Although I try to write only crypto-focused on Square, it is not possible to make predictions about a financial asset and evaluate investments without understanding the big picture. That's why I've been sharing, albeit in short summaries, about the parts of macroeconomics that concern this side recently. That's why I hope it will be useful for the users of this place 🙏
First of all, I need to explain a few basic things:
👉 GDP (Gross Domestic Product)
GDP is the total monetary value of all goods and services produced within a country’s borders over a specific period, usually a quarter or a year. It is the most widely used measure of a nation’s economic performance.
There are different types of GDP and all of them have different calculation methods, but I won't bore you with the details. It's just important to know that; GDP is crucial for economists, policymakers, and investors as it helps assess economic trends, living standards, and market conditions. GDP reflects the overall health and size of an economy.
👉 Debt-to-GDP Ratio
Debt-to-GDP Ratio represents the proportion of a country's total public debt (government debt) relative to its GDP. It is used to assess how sustainable a nation's debt is compared to the size of its economy.
Comparing a country’s debt to its GDP reveals the country’s ability to pay down its debt. This ratio is considered a better indicator of a country’s fiscal situation than just the national debt number because it shows the burden of debt relative to the country’s total economic output and therefore its ability to repay it.
Low ratios (typically below 60%) → Indicate a stronger financial position and the ability to manage debt effectively.
High ratios (e.g., 100% or more) → Raise concerns about debt sustainability. A country with excessive debt may struggle to pay interest, leading to financial instability.
Higher ratios can signal potential debt crises or even default risks. Investors may perceive higher debt ratios as riskier, affecting government bond yields and credit ratings. Central banks and governments consider debt levels when setting interest rates and fiscal policies.
For example, Japan’s debt-to-GDP is estimated to be approx. 8.84 Trillion USD (1.35 quadrillion yen), or 263% of GDP, and is one of the highest among developed nations. 43.3% of this debt is held by the Bank of Japan. But it remained manageable due to low interest rates and domestic borrowing (until a while ago, but that's another story). In contrast, countries like Argentina have faced economic crises due to unsustainable debt levels.
👀 The U.S. Government Debt
Government Debt in the U.S. is currently approx. 36.22 Trillion USD.

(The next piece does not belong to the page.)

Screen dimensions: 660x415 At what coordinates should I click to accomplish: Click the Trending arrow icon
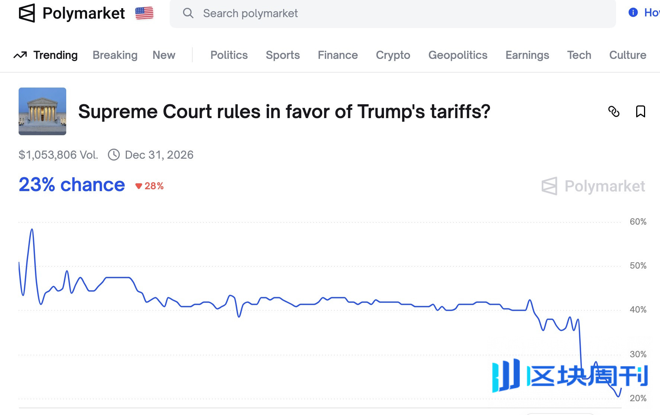[20, 55]
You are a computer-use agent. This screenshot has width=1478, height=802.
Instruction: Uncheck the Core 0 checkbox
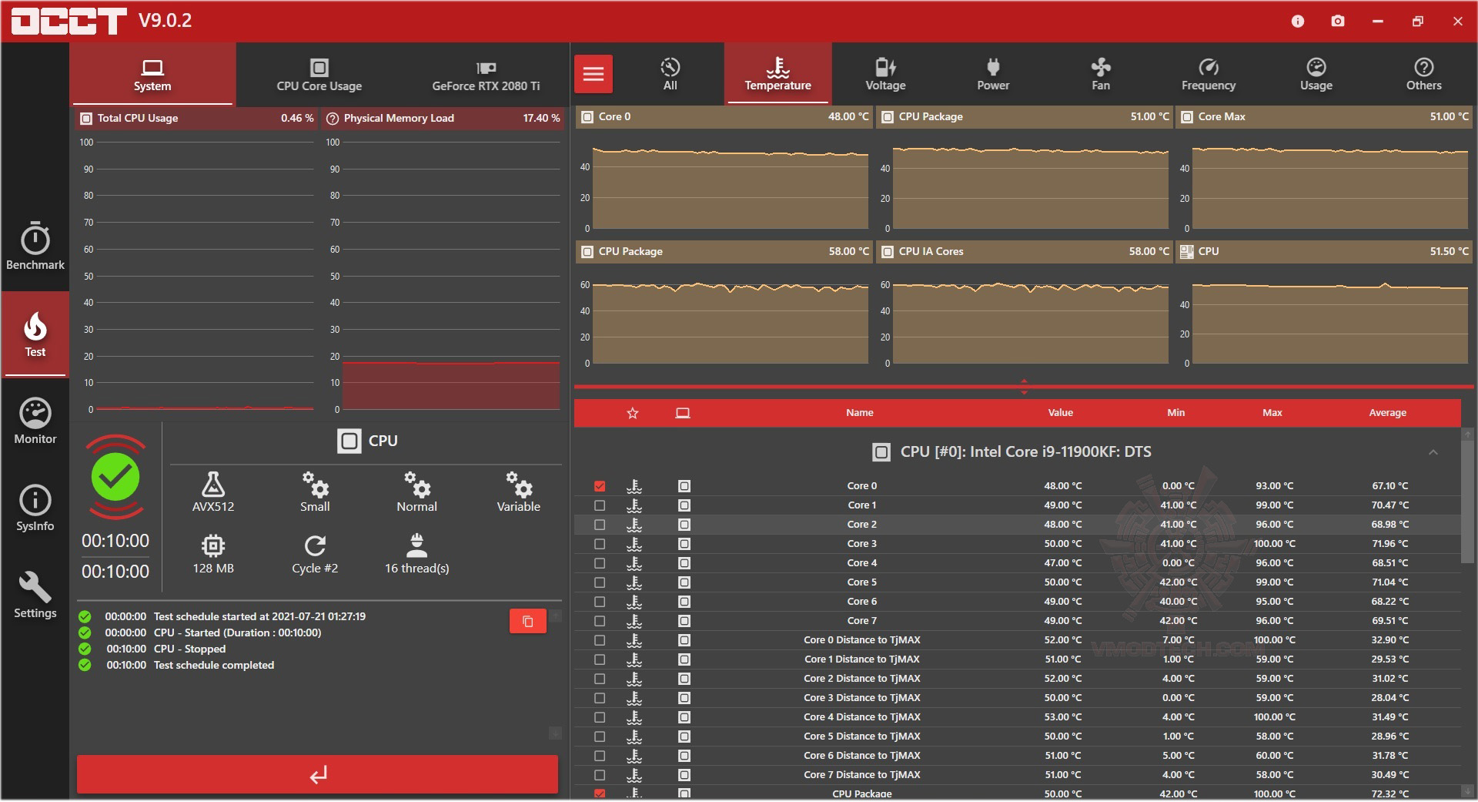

U.S. Debt-to-GDP Ratio surpassed 100% in 2013 when both debt and GDP were approximately 16.7 trillion and with the latest updated data we see that it is 122.3%.

With the information I provided under the previous title, you can already guess that this current situation is far from sustainable.

💥 U.S. Debts Due in 2025
Nearly $3 trillion of U.S. debt is expected to hit maturity in 2025, much of it of a short-term nature.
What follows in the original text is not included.